Cigarette filters had been introduced in the 1930’s. They were made mostly of cork, and to this day most cigarette filters are made to look like cork. In 1952 Lorillard introduced the “Kent” cigarette with a Micronite filter. What exactly is Micronite you ask? A Lorillard ad would proudly tell you that Micronite is a pure, dust free, completely harmless material that is so safe, so effective, it is used to help filter the air in hospital operating rooms.
Micronite was an absolute breakthrough in cigarette tech. It was cheap and readily available. It could be spun into tiny fibers, making it highly effective at trapping smoke particles. It was also flavorless and did nothing to change the experience of smoking. Unfortunately for Kent smokers, Micronite was also made of 30 percent crocidolite. Crocidolite is also known as Brazilian blue asbestos, widely known to be one of the most dangerous forms of asbestos.
Kent cigarettes were certainly effective at reducing the amount of cancer-causing smoke particles that were entering the lungs. Tragically however, they were simply replacing the cancer-causing smoke particles, with even more dangerous asbestos particles. To make matters even worse, the filters made the cigarettes hard to draw on, requiring the smoker to use heavy suction, drawing the deadly asbestos even deeper into their lungs.
Cigarettes are bad for you. I don’t think you will find anyone who will try to convince you otherwise. Even the tobacco companies acknowledged it. They tried their best to offer safer alternatives. But it turns out many of those were just as bad, or even worse.
Credit cards all also bad for you. I know as soon as I write that I will get flooded by responses from people telling me they use credit cards and love the rewards etc. They can certainly be used responsibly. 55 percent of Americans carry a credit card balance. Just like smoking doesn’t give everybody cancer, credit cards don’t get everybody in a financial hole. But they have 55% of Americans in a financial hole, so I am going to say they are a bad thing.
Just like the tobacco companies, lenders are quick to realize that credit cards are bad. So they offer safer alternatives. Transfers those balances to a personal loan.

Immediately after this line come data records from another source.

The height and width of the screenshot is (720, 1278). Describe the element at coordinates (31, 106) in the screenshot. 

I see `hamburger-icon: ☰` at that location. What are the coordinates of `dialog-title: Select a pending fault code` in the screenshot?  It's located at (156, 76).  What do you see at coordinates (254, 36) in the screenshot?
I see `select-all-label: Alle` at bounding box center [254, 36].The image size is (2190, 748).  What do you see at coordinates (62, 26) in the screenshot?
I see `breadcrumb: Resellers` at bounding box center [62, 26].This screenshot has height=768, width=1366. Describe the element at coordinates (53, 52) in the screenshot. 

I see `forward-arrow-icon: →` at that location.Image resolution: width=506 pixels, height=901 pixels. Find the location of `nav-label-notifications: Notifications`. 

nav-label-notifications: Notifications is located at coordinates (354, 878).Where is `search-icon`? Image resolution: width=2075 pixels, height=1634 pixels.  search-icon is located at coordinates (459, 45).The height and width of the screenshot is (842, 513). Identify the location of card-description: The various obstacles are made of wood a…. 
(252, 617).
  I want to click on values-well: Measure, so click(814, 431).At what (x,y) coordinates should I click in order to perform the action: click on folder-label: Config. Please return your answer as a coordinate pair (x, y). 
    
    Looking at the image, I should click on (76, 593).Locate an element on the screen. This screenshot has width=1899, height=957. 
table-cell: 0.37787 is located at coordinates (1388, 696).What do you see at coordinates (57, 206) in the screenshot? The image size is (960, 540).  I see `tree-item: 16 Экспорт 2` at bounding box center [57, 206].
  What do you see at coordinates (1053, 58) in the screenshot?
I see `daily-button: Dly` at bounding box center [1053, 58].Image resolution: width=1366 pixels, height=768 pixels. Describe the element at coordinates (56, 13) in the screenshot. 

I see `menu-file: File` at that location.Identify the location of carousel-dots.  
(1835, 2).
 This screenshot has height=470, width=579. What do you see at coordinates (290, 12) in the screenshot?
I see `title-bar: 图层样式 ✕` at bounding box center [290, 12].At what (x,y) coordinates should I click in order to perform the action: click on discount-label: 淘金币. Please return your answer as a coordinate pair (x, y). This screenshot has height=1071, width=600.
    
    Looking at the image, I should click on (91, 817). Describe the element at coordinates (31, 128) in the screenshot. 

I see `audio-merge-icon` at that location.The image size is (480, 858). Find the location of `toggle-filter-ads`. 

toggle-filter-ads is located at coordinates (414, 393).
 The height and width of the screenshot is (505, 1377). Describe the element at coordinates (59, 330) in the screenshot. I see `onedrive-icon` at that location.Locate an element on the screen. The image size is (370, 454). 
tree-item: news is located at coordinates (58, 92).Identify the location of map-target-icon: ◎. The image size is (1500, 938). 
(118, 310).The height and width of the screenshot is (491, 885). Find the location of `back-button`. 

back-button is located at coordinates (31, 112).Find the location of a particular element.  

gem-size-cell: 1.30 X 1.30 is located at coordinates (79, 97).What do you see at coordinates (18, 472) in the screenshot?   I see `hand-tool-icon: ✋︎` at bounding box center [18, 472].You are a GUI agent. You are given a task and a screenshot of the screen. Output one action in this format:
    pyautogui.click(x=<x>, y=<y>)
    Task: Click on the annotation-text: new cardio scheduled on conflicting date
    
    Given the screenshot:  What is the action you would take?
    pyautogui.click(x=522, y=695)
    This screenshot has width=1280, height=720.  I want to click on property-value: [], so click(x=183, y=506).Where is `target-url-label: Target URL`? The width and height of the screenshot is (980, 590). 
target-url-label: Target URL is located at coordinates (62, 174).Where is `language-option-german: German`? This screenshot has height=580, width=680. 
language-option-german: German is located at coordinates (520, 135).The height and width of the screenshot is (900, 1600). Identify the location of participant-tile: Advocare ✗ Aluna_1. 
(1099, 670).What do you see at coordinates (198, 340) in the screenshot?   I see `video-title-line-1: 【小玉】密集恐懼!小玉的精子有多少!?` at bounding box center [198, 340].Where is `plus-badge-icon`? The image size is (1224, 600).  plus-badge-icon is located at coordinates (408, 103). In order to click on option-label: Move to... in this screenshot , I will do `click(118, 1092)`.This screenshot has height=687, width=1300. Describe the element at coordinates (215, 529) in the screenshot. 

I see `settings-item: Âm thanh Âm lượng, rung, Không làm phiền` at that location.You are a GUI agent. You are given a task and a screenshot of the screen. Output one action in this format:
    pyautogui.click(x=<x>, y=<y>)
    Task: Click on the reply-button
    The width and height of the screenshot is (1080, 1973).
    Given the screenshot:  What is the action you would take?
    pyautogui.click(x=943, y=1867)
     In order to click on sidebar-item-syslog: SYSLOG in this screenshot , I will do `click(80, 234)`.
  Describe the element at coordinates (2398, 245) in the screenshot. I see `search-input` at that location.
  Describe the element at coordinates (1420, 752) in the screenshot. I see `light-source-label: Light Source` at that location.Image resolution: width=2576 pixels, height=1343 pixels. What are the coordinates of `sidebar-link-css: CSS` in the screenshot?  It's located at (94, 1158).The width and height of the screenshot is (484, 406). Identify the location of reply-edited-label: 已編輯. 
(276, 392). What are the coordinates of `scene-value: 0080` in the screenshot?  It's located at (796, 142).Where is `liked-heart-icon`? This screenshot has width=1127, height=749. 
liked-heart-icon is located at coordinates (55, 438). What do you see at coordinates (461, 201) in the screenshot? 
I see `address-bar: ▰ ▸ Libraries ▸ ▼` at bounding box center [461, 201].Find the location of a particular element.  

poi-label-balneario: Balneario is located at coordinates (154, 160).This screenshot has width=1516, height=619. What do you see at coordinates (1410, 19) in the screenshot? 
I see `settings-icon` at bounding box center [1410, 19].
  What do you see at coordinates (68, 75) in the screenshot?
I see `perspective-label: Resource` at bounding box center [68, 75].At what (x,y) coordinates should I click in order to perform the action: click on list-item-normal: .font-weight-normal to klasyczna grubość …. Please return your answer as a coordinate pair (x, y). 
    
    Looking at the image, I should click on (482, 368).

Refinance your house and consolidate that debt. Try a new 0% intro APR card. The options are plentiful. Don’t fall for it. If you have consumer debt, the best thing you will ever do for yourself is suck it up, and pay it off. The balance transfer cards, refinances, are not meant to help you get out of debt. The last thing any lender wants is for you to get out of debt, because as soon as you do, they don’t make any money off of you. Stop trusting them. The only person who will help you get out of debt is you. And maybe Dave Ramsey.